***** The data *****

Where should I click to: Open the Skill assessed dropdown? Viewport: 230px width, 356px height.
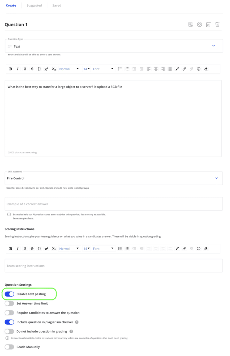coord(114,178)
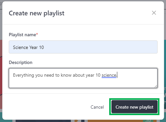
Task: Click the underlined word science in description
Action: [x=109, y=75]
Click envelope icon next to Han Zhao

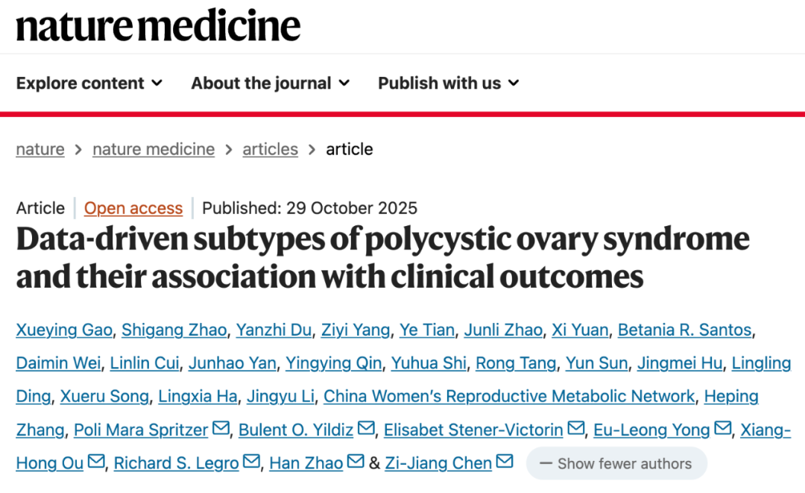356,462
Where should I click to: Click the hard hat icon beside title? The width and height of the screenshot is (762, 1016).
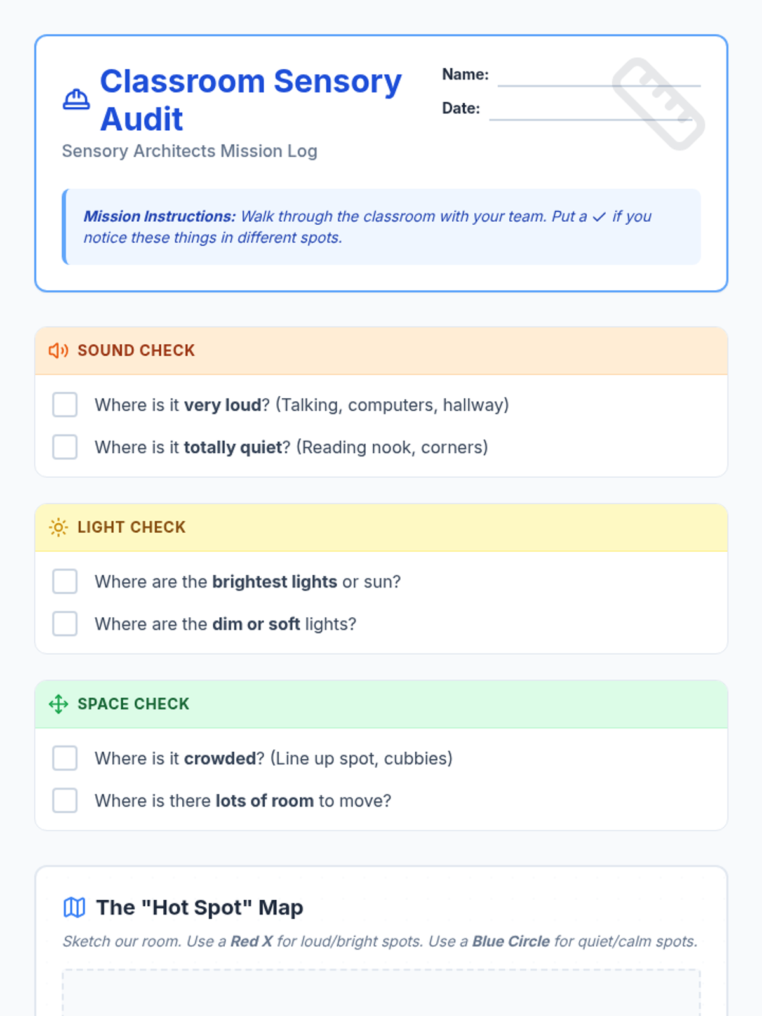click(76, 100)
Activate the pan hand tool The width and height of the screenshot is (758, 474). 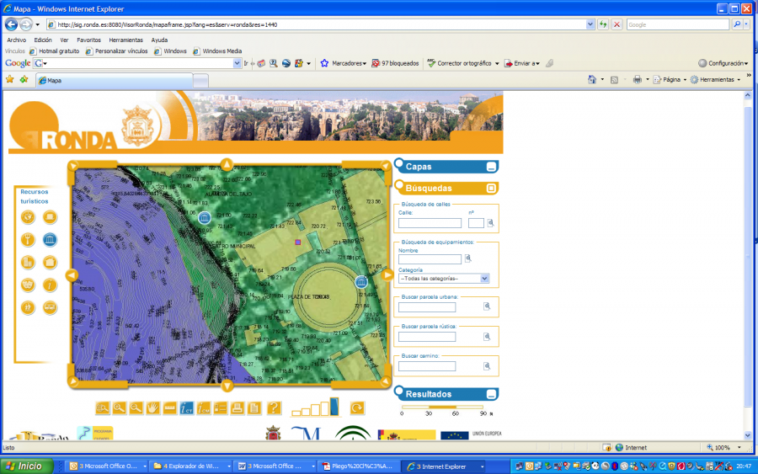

*****

Exact copy, no images: rewrite the entire listing above.

Where should I click to: Open the Skill assessed dropdown? Viewport: 230px width, 356px height.
coord(114,178)
Task: Click the underlined word science in description
Action: [x=109, y=75]
Click envelope icon next to Han Zhao

356,462
Where should I click to: Click the hard hat icon beside title? The width and height of the screenshot is (762, 1016).
click(76, 100)
Activate the pan hand tool The width and height of the screenshot is (758, 474). 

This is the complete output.